[What you have to do] All pictures must be dropped, while the entries are given again word for word.

[Material provided]
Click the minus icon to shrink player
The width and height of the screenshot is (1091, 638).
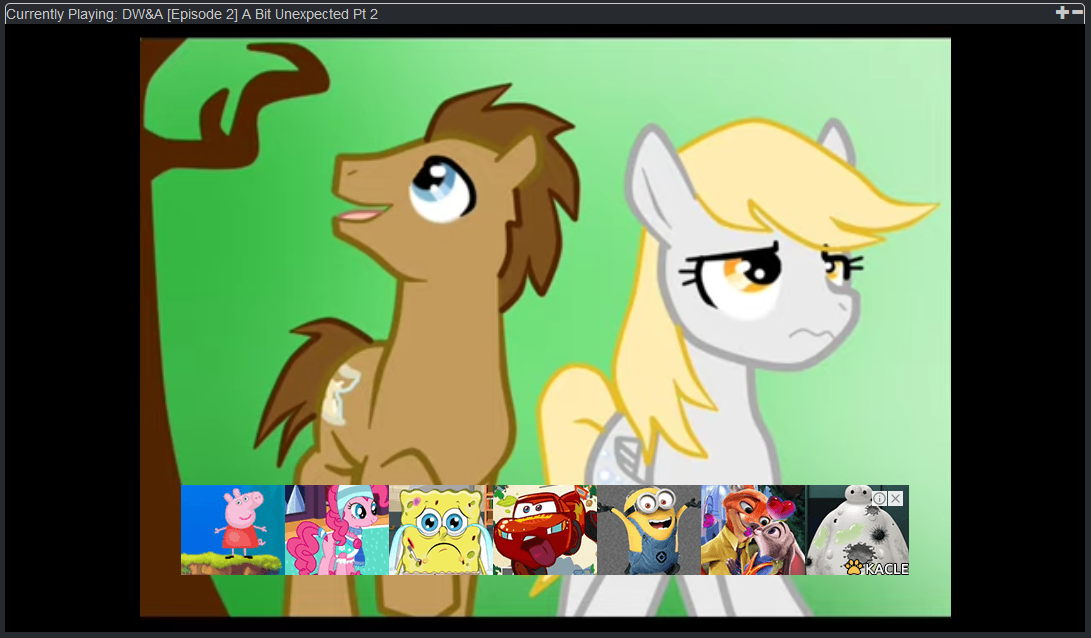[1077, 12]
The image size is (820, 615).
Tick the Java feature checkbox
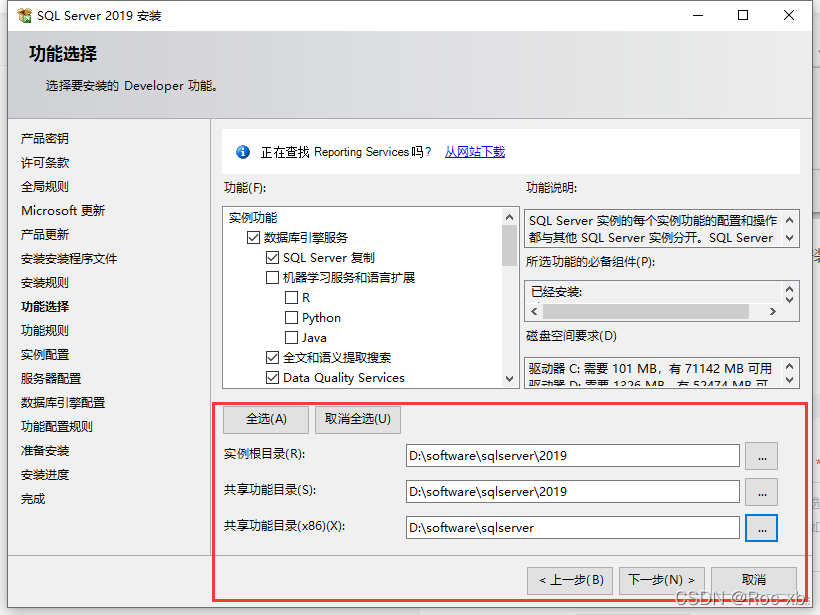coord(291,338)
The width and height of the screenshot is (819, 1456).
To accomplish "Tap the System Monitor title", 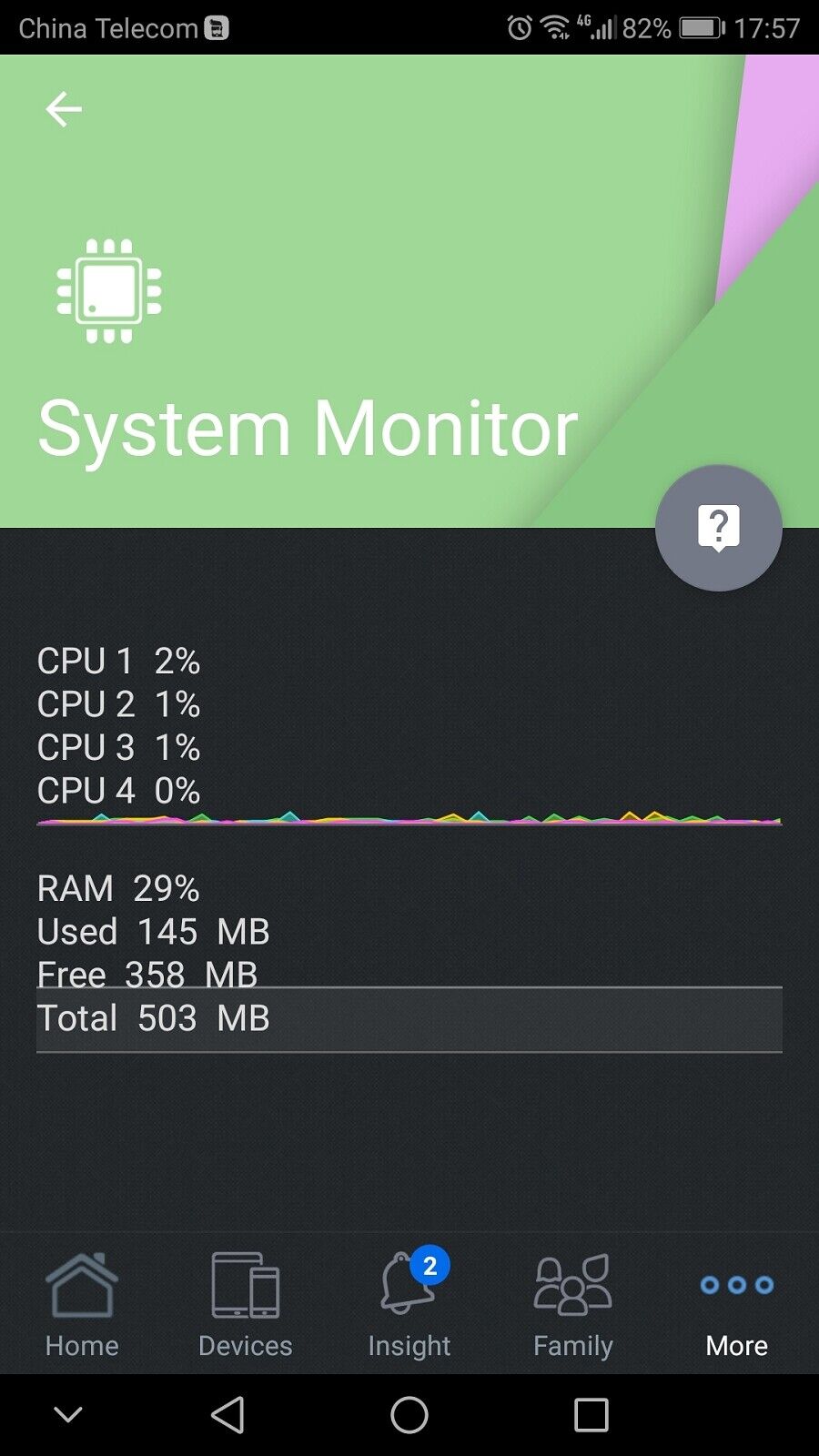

[Task response]
Click the minus icon to shrink player
The width and height of the screenshot is (1091, 638).
[1077, 12]
The image size is (820, 615).
Tick the Java feature checkbox
coord(291,338)
The width and height of the screenshot is (819, 1456).
To accomplish "Tap the System Monitor title", 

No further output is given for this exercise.